Wall Street is closed Monday, but there's plenty to keep investors this side of the pond occupied. Our head of markets rounds up recent action, its potential consequences and what's in store this week.
Following a mixed performance in US markets last week, this week is compressed but promises to be equally revealing.
A release on Friday saw export prices increasing by more than expected versus an anticipated decline, while earlier in the week the producer prices print also showed an acceleration in January. Inevitably, concerns resurfaced as to the Federal Reserve’s next move, with some debate over whether there would be two or even three further rate hikes this year.
At present, inflation is remaining stubbornly elevated, even if there are signs that it may be peaking, while it is clear from the Fed’s perspective that not only does reducing inflation remain its prime objective, but higher rates could well be in place for longer than is currently being priced in by equity markets.
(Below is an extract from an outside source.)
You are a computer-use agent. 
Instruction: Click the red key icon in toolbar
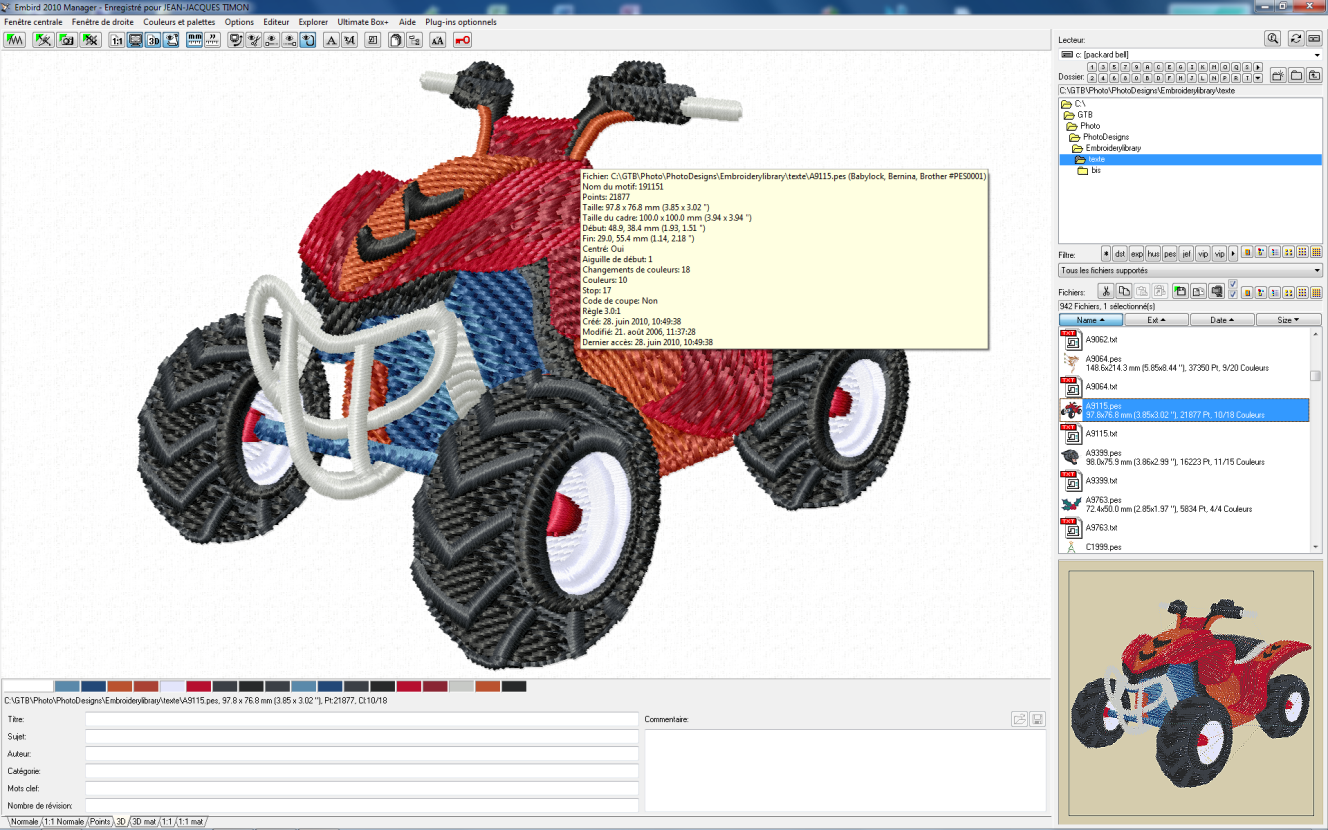click(462, 40)
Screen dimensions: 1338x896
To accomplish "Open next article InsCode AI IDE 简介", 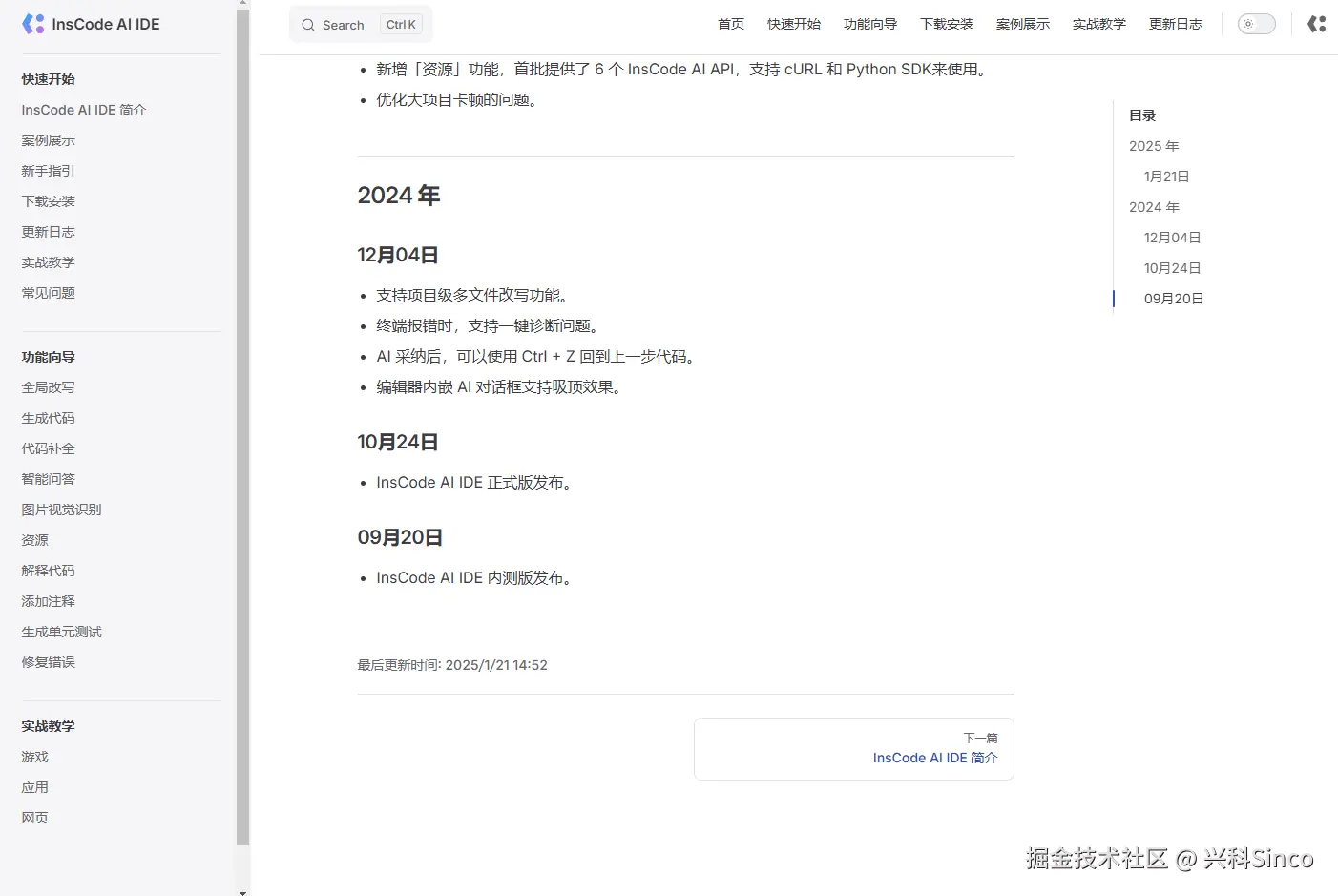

US markets may be closed in observance of President’s Day today, but there is no shortage of data coming through in the remainder of the week as investors ponder the current state of the nation. Fed minutes and a further inflation print in the form of the Personal Consumption Expenditures (PCE) number will provide further colour on the economy, while updates on consumer strength or otherwise are due as bellwethers The Home Depot Inc (NYSE:HD) and Walmart Inc (NYSE:WMT) also report.
The PCE release is expected to show a hike of 1.3% in January after two weaker months, with the annualised pace expected to have slowed marginally to 4.3%. In the meantime, Treasury yields spiked to levels not seen since towards the end of last year, as the bond market continues to factor in higher rates for longer and the enduring possibility of a hard recessionary landing.
Even so, the equity markets remain more optimistic for the time being and, in the year to date, the Dow Jones has added 2%, the S&P500 6.3% with the Nasdaq still the stand-out performer and ahead by 12.6% so far this year.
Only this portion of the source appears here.